In your copy, leave out the pictures; write out all the data exactly.

[PROVIDED DATA]

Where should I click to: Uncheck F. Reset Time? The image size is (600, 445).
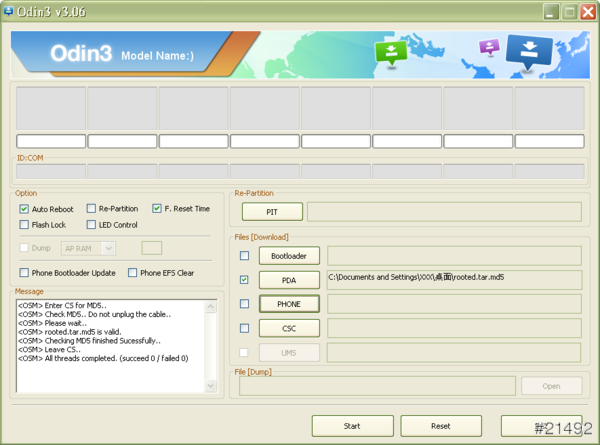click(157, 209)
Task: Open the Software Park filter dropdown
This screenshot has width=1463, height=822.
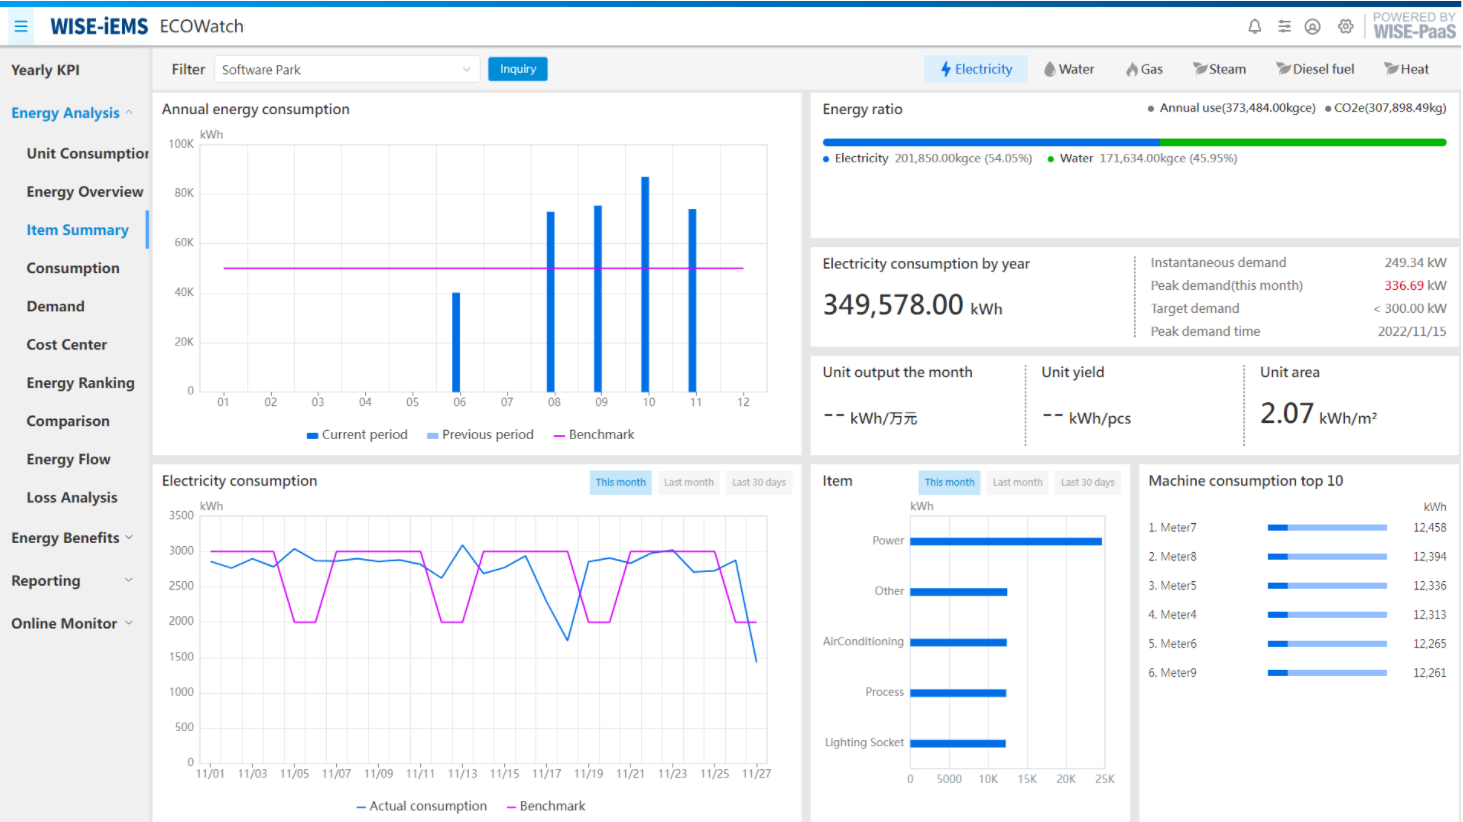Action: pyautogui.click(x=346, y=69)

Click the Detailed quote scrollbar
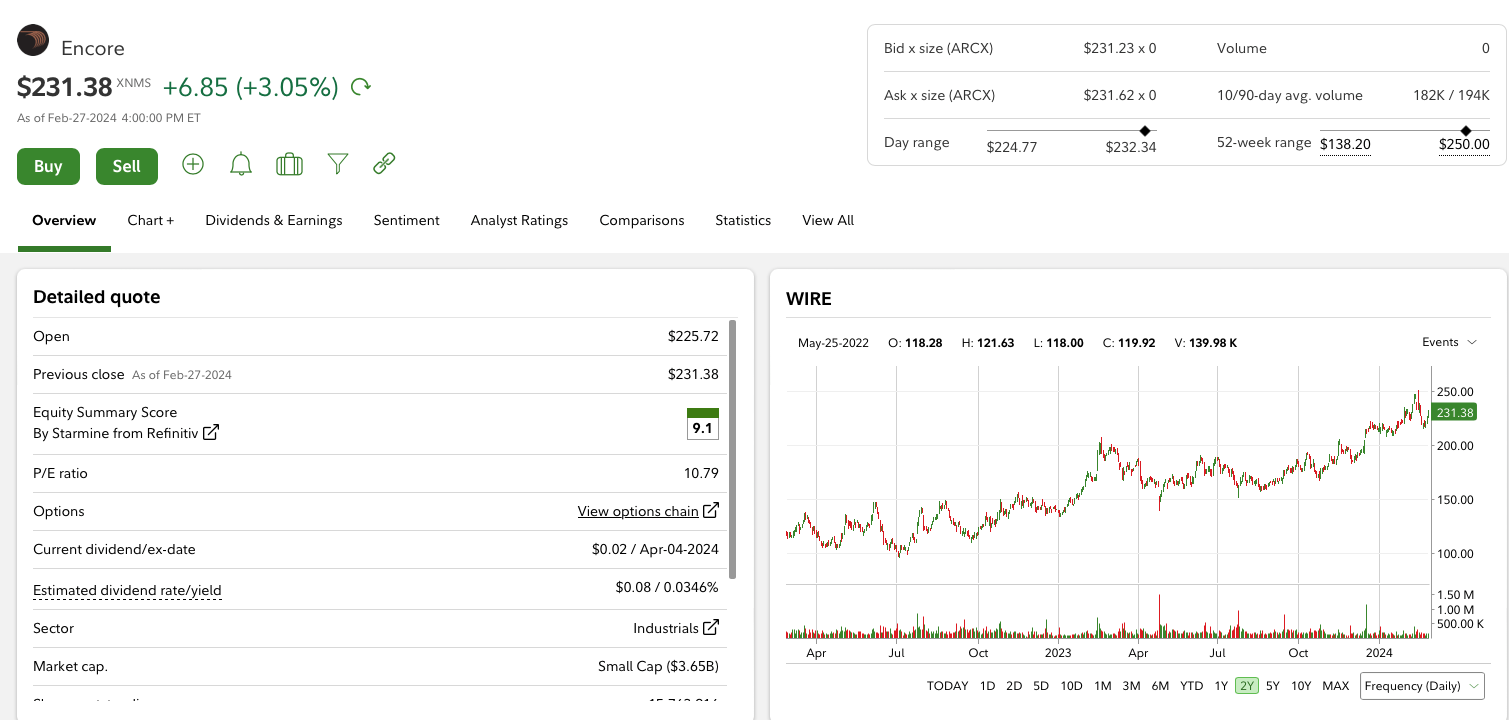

[/PROVIDED DATA]

- _SOLUTION TO THIS EXERCISE_
Where should I click to: Uncheck F. Reset Time? The image size is (600, 445).
click(157, 209)
Task: Open the Software Park filter dropdown
This screenshot has width=1463, height=822.
Action: pyautogui.click(x=346, y=69)

Click the Detailed quote scrollbar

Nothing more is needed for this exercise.